From Thursday to Sunday I was away on a (very small) mission trip with my youth group (which I may blog about later, but knowing my blogging habits, it won’t happen). Yesterday I was asked to preach at the local baptist church on singleness. The pastor of the church used to be a pastor at my church and was the one who originally asked me to preach on singleness. So yesterday morning I found myself in front of 200 strangers talking about singleness.
What was interesting is that after the sermon people kept coming up to me to tell me their stories. Their experiences of marriage and singleness. There were so many stories which we’re terribly sad, some which were full of redemption, all stories where people were talking about the goodness of God. Like the woman who told me about getting married very young to a horribly abusive man, she escaped, and when she had no plans ever to get married again, she met a new man who she told me was the most wonderful husband any woman could want. Or the man who told me about how his wife walked out on him, and for years he was lonely and bitter, till one day at church he was told by a visiting missionary to hand his desire for a companion over to God. He did so then and there. Twenty minutes later he met a woman who he fell in love with and they’re getting married in six weeks. Or there was the woman who told me of what it’s like to live with a husband with dementia who can no longer make any sense of life. However in the months before it became really bad he gave his life to Jesus after his wife’s decades of prayer. There was story after story.
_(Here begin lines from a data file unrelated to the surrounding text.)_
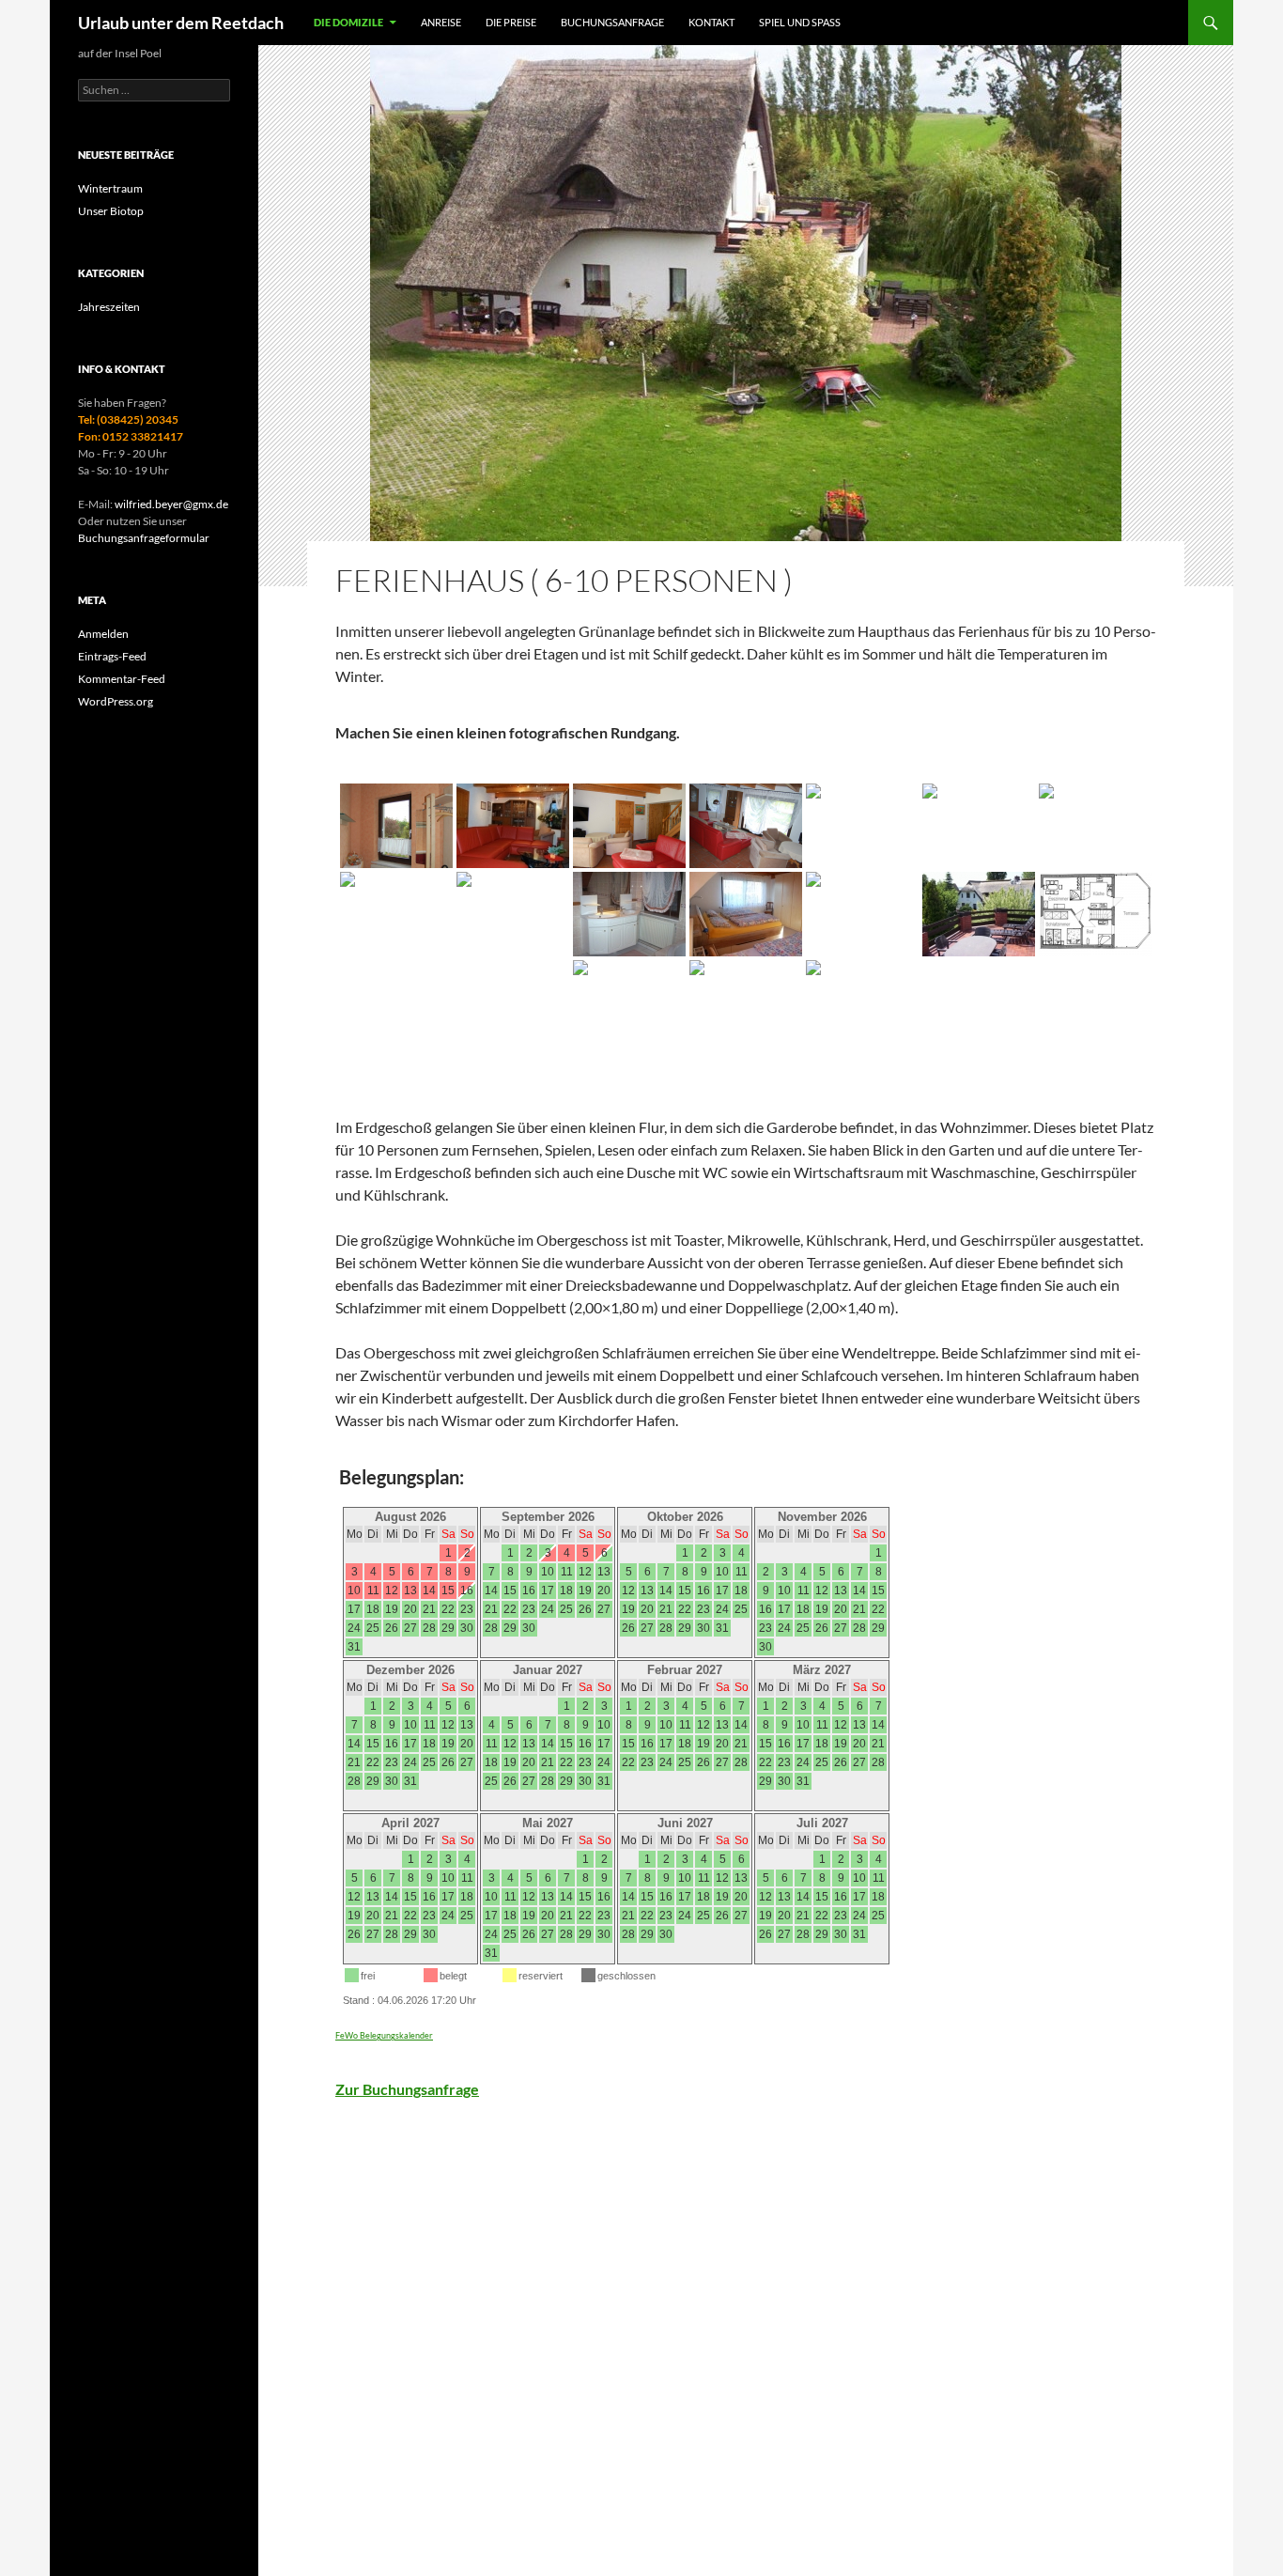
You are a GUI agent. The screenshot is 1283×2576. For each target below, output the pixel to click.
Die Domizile (348, 22)
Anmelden (103, 634)
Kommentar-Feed (121, 679)
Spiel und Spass (800, 22)
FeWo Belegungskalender (384, 2035)
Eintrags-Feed (112, 656)
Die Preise (511, 22)
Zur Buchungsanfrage (407, 2089)
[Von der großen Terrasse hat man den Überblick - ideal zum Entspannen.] (978, 914)
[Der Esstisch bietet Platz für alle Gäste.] (1095, 826)
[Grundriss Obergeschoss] (1095, 914)
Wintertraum (110, 188)
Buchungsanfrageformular (143, 538)
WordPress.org (115, 701)
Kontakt (711, 22)
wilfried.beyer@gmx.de (171, 504)
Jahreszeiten (109, 307)
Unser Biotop (111, 211)
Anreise (441, 22)
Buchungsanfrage (612, 22)
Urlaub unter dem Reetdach (181, 22)
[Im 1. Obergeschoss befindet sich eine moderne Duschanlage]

It was an honour and a privilege to have so many people come up and share with me their stories. I’m not sure why it happened yesterday in a way that it’s never happened after I’ve preached before. It could have been the topic, rarely does singleness get covered in church. It could have been that I was a visting preacher so people felt like they could share with be easier. It could have been that people connected some of the things I was saying with their own stories. I’m not sure. Whatever it was, I’m pleased God would decide to use me to to speak to others. It’s the honour of preaching.